↓↓↓

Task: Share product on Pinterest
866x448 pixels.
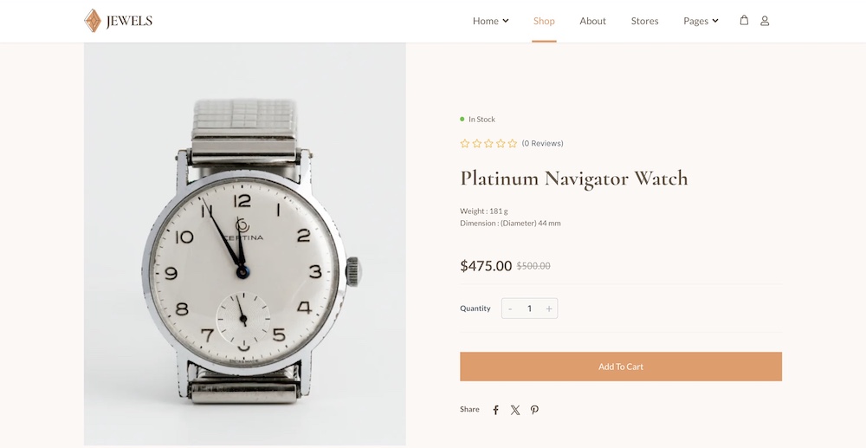Action: point(534,410)
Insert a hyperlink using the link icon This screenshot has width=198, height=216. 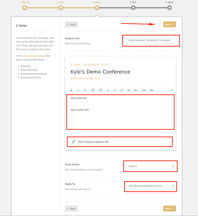coord(122,90)
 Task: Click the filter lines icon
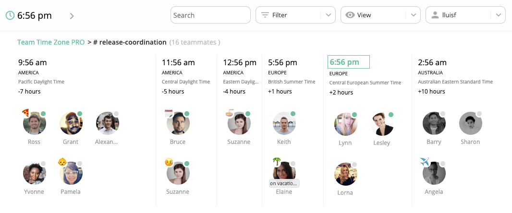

↑↑↑

Problem details: Would you copy out each line of the records above where the word "Task" occurs?

Exercise solution:
Task: Share product on Pinterest
 Task: Click the filter lines icon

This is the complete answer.